Beschwerden: Wie viele Beschwerden gab es über Ihren Beschwerdemechanismus oder Ihre Whistleblowing-Portal 2022 und zu welchen Themen?

Zwangsarbeitsrisiken bei Baumwolle aus Ostturkistan/China

Wie schätzen Sie aktuell das Risiko von Zwangsarbeit bei Baumwolle aus Ostturkistan/Xinjiang in China ein? Halten Sie Ihre Maßnahmen zur Vermeidung des Bezugs entsprechender Baumwolle weiterhin für hinreichend?

Welche Schlüsse ziehen Sie daraus für Ihr China-Geschäft? Wie hoch schätzen Sie das Risiko ein, dass Sie in China aufgrund dieses Themas beispielsweise Boykott-Aufrufen ausgesetzt werden?

EU-Lieferkettengesetz

Das EU-Lieferkettengesetz (CSDDD) nimmt weiter konkrete Formen an. Vor zwei Wochen hat der Rechtsausschuss des Europäischen Parlaments seine Positionierung zum EU-Lieferkettengesetz beschlossen. Wie bewerten Sie diese Positionierung und werden Sie Einfluss auf den politischen Prozess nehmen?

Zu TOP 7: Satzungsänderung zu § 13 der Satzung

Wir lehnen Ihren Vorschlag ab, den Vorstand zu ermächtigen, über die Durchführung einer virtuellen Hauptversammlung entscheiden zu können.

Das Format und die Art und Weise, wie eine Hauptversammlung durchgeführt wird, betreffen elementare Aktionärsrechte. Daher sollte die Hauptversammlung und nicht der Vorstand darüber entscheiden, zu welchen Bedingungen bzw. in welchem Format zukünftige Hauptversammlungen durchgeführt werden sollen. Zudem sollte die Hauptversammlung auch darüber entscheiden, ob als weitere Option ein hybrides Format umgesetzt werden soll, welches die Vorteile einer Präsenz-Hauptversammlung mit jenen einer rein virtuellen Veranstaltung vereint.
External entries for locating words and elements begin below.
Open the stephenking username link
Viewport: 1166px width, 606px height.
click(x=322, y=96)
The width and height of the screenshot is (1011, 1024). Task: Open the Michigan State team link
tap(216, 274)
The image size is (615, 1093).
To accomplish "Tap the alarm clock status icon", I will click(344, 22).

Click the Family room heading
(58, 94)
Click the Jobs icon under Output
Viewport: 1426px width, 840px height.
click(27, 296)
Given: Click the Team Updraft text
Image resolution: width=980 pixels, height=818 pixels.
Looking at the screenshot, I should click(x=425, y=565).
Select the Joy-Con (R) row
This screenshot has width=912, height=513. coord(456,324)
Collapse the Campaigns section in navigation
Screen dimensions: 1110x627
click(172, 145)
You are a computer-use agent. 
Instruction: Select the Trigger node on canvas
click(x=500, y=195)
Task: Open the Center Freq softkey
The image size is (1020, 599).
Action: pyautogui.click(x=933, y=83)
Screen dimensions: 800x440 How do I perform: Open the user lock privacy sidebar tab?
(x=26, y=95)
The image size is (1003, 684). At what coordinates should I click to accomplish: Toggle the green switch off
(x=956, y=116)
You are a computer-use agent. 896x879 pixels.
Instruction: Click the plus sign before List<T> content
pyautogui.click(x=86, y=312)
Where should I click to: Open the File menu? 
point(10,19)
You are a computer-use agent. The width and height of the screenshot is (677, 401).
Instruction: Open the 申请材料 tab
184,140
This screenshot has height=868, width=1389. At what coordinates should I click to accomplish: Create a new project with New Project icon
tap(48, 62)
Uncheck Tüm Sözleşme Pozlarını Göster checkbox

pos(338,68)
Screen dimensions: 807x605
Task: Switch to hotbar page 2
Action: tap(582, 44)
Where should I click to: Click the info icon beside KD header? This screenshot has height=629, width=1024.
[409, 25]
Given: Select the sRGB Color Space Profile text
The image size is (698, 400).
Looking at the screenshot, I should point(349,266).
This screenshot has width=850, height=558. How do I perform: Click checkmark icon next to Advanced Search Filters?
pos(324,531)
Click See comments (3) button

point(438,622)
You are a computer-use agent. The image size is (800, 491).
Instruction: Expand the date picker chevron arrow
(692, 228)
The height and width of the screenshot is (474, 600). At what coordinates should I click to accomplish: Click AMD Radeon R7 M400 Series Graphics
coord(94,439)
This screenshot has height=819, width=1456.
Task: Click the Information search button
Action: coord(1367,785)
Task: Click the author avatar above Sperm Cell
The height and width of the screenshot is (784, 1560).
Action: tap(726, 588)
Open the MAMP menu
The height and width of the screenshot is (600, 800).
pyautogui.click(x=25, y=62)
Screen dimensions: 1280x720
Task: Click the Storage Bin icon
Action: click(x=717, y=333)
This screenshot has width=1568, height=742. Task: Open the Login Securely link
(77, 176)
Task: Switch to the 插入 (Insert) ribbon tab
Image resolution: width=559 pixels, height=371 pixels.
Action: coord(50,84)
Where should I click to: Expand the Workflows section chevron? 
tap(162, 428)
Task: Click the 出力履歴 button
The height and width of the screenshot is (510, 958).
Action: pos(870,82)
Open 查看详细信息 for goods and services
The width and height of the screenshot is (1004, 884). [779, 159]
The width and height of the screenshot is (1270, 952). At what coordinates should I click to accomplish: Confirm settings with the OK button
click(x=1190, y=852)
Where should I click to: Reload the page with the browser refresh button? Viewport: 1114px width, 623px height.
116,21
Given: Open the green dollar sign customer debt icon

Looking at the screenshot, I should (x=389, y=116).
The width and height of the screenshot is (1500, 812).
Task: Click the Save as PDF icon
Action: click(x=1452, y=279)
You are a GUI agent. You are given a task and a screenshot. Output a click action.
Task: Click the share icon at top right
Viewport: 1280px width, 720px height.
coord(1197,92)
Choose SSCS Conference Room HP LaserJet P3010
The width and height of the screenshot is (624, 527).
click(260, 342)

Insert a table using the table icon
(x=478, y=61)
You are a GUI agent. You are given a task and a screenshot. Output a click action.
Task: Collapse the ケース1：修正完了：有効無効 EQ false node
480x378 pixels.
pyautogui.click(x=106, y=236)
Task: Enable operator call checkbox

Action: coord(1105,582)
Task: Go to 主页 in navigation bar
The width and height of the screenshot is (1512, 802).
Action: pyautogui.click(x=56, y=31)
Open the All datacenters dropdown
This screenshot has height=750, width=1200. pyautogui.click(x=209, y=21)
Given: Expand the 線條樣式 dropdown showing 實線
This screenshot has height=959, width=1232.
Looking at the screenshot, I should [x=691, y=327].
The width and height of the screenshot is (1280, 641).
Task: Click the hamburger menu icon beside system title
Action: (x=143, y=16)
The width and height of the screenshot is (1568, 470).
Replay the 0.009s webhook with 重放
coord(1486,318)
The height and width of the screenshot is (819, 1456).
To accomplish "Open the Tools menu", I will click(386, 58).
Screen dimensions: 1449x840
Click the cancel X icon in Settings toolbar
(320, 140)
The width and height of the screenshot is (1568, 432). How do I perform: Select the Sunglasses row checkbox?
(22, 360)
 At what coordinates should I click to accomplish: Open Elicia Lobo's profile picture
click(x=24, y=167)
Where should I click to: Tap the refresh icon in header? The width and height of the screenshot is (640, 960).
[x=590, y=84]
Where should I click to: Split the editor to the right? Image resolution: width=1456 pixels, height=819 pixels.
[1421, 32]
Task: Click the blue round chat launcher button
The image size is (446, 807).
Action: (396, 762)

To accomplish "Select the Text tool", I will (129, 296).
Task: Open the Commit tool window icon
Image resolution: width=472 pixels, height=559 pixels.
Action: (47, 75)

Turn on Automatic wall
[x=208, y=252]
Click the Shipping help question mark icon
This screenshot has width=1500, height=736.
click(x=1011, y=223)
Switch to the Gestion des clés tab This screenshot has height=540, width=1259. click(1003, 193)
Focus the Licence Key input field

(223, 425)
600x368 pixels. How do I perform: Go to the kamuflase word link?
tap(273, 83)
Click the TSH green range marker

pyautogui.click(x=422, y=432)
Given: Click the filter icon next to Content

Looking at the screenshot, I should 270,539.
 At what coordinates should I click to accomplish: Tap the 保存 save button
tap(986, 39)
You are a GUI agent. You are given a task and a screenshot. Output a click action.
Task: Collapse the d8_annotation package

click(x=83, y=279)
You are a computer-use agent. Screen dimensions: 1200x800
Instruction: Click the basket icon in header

Schon mit der Entscheidung, die diesjährige Hauptversammlung rein virtuell durchzuführen, hat der Vorstand unter Beweis gestellt, neue Möglichkeiten für eine aktionärsfreundliche Erweiterung der Partizipationsmöglichkeiten nicht nutzen zu wollen.

Wenn Sie das virtuelle Versammlungsformat als einen Schritt zu mehr und nicht zu weniger Aktionärspartizipation sehen, warum haben Sie dann darauf verzichtet, den Aktionär*innen die Möglichkeit zu geben, ihre Fragen schon vorab schriftlich einreichen zu können und die Antworten dazu auch für alle transparent zu machen? So hätte das Frage- und Informationsrecht aller Aktionär*innen besser umgesetzt und zudem die Diskussion in der Hauptversammlung auf wichtige Punkte und Nachfragen fokussiert werden können.

Planen Sie, die Möglichkeit einer hybriden Hauptversammlung zu prüfen? Bitte begründen Sie Ihre Antwort. Wissen Sie schon Pläne, ob die nächste Hauptversammlung rein virtuell oder wieder in Präsenz stattfinden soll?

Vielen Dank für Ihre Aufmerksamkeit.